Information shown ->
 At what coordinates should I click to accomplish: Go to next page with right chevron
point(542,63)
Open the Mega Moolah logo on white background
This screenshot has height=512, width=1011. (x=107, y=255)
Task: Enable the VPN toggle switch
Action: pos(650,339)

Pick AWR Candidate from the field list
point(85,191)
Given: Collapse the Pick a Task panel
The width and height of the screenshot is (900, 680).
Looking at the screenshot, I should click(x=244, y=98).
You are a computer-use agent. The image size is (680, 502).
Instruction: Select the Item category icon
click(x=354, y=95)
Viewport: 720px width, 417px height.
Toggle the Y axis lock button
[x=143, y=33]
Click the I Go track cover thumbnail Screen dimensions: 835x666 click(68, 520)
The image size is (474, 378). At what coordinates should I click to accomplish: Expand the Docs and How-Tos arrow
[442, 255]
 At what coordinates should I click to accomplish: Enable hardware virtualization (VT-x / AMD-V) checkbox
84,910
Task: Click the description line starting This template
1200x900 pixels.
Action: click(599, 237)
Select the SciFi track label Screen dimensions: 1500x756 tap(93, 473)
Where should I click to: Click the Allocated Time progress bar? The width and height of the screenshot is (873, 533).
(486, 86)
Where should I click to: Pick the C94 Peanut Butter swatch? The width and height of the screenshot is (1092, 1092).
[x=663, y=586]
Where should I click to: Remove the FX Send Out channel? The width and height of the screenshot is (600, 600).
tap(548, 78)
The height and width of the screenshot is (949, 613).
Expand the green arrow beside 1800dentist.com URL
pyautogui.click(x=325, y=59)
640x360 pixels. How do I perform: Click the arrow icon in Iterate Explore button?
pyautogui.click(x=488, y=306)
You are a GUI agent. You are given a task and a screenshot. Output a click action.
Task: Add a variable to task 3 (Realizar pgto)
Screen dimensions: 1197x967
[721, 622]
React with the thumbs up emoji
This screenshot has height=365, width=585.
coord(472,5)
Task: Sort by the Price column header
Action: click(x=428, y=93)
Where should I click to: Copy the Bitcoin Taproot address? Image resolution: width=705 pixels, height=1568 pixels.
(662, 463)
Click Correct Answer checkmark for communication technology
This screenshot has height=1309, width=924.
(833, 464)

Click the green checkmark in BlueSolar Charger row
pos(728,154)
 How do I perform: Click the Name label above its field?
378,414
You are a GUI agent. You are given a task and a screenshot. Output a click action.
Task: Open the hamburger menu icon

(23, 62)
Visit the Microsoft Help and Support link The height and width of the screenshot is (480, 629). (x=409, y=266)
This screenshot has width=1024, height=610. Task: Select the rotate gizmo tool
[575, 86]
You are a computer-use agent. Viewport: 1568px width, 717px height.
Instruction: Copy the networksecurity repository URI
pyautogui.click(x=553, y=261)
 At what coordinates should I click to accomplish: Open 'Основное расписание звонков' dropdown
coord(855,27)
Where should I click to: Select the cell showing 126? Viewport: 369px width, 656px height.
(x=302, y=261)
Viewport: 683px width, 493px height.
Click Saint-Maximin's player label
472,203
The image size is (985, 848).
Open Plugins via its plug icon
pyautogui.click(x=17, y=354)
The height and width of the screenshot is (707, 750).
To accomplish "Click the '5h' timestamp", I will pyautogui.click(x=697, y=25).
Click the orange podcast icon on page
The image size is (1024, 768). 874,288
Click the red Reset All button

What you are asked to do ->
Output each line of the records above exactly.

Answer for this exercise ->
 At what coordinates should I click to accomplish: Go to next page with right chevron
point(542,63)
Open the Mega Moolah logo on white background
This screenshot has height=512, width=1011. (x=107, y=255)
Task: Enable the VPN toggle switch
Action: pos(650,339)

Pick AWR Candidate from the field list
point(85,191)
Given: Collapse the Pick a Task panel
The width and height of the screenshot is (900, 680).
Looking at the screenshot, I should click(x=244, y=98).
You are a computer-use agent. The image size is (680, 502).
Instruction: Select the Item category icon
click(x=354, y=95)
Viewport: 720px width, 417px height.
Toggle the Y axis lock button
[x=143, y=33]
Click the I Go track cover thumbnail Screen dimensions: 835x666 click(68, 520)
The image size is (474, 378). At what coordinates should I click to accomplish: Expand the Docs and How-Tos arrow
[442, 255]
 At what coordinates should I click to accomplish: Enable hardware virtualization (VT-x / AMD-V) checkbox
84,910
Task: Click the description line starting This template
1200x900 pixels.
Action: click(599, 237)
Select the SciFi track label Screen dimensions: 1500x756 tap(93, 473)
Where should I click to: Click the Allocated Time progress bar? The width and height of the screenshot is (873, 533).
(486, 86)
Where should I click to: Pick the C94 Peanut Butter swatch? The width and height of the screenshot is (1092, 1092).
[x=663, y=586]
Where should I click to: Remove the FX Send Out channel? The width and height of the screenshot is (600, 600).
tap(548, 78)
The height and width of the screenshot is (949, 613).
Expand the green arrow beside 1800dentist.com URL
pyautogui.click(x=325, y=59)
640x360 pixels. How do I perform: Click the arrow icon in Iterate Explore button?
pyautogui.click(x=488, y=306)
You are a GUI agent. You are given a task and a screenshot. Output a click action.
Task: Add a variable to task 3 (Realizar pgto)
Screen dimensions: 1197x967
[721, 622]
React with the thumbs up emoji
This screenshot has height=365, width=585.
coord(472,5)
Task: Sort by the Price column header
Action: click(x=428, y=93)
Where should I click to: Copy the Bitcoin Taproot address? Image resolution: width=705 pixels, height=1568 pixels.
(662, 463)
Click Correct Answer checkmark for communication technology
This screenshot has height=1309, width=924.
(833, 464)

Click the green checkmark in BlueSolar Charger row
pos(728,154)
 How do I perform: Click the Name label above its field?
378,414
You are a GUI agent. You are given a task and a screenshot. Output a click action.
Task: Open the hamburger menu icon

(23, 62)
Visit the Microsoft Help and Support link The height and width of the screenshot is (480, 629). (x=409, y=266)
This screenshot has width=1024, height=610. Task: Select the rotate gizmo tool
[575, 86]
You are a computer-use agent. Viewport: 1568px width, 717px height.
Instruction: Copy the networksecurity repository URI
pyautogui.click(x=553, y=261)
 At what coordinates should I click to accomplish: Open 'Основное расписание звонков' dropdown
coord(855,27)
Where should I click to: Select the cell showing 126? Viewport: 369px width, 656px height.
(x=302, y=261)
Viewport: 683px width, 493px height.
Click Saint-Maximin's player label
472,203
The image size is (985, 848).
Open Plugins via its plug icon
pyautogui.click(x=17, y=354)
The height and width of the screenshot is (707, 750).
To accomplish "Click the '5h' timestamp", I will pyautogui.click(x=697, y=25).
Click the orange podcast icon on page
The image size is (1024, 768). 874,288
Click the red Reset All button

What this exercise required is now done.